Member: 16th Lok Sabha
- In office 2014 – 5 September 2014
- Preceded by: Rudramadhab Ray
- Constituency: Kandhamal

Personal details
- Born: 29 September 1967
- Died: 5 September 2014 (aged 46) Bhubaneswar
- Cause of death: Myocardial infarction
- Party: Biju Janata Dal
- Other political affiliations: Indian National Congress
- Spouse: Kunwarani Pratyusha
- Children: Dakshayani Manjari Singh and Aranyaraj Kishore Singh
- Alma mater: Rajkumar College, Raipur
- Profession: Politician

= Hemendra Chandra Singh =

Indian politician

Hemendra Chandra Singh (29 September 1967 – 5 September 2014) was an Indian politician. He was elected to the 16th Lok Sabha in 2014 from Kandhamal constituency in Odisha.
He was a member of the Biju Janata Dal (BJD) political party. He had left Congress and joined BJD in February 2014.

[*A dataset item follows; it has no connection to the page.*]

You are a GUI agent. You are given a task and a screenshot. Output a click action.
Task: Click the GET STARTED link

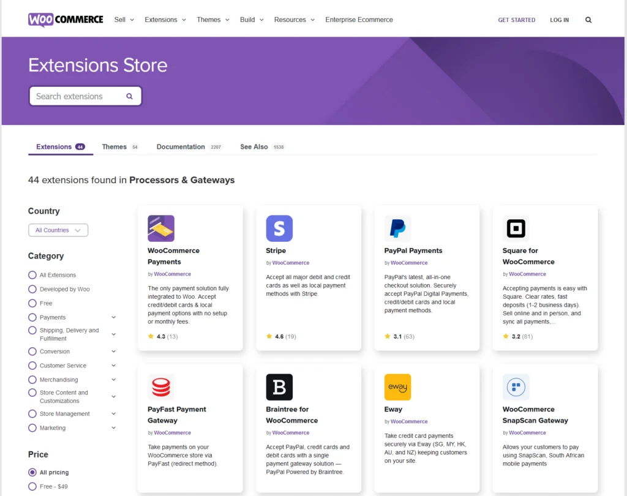tap(516, 20)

Born in the royal family of Nayagarh, Hemendra was the Second Child of Late Maharaja B.K.Singh & Maharani Lokrajaya. His elder brother was Gajendra Chandra Singh. Hemendra Chandra Singh a lok sabha candidate from Biju Janta Dal, from Kandhamal District Odisha, contested the 16th Lok Sabha General elections and won with a margin of 181017 (One Lakh Eighty One Thousand and Seventeen) votes from his nearest rival Shri Harihar Karan of Indian National congress.

He died on 5 September 2014 at Bhubaneswar,
while undergoing treatment for myocardial infarction and sepsis.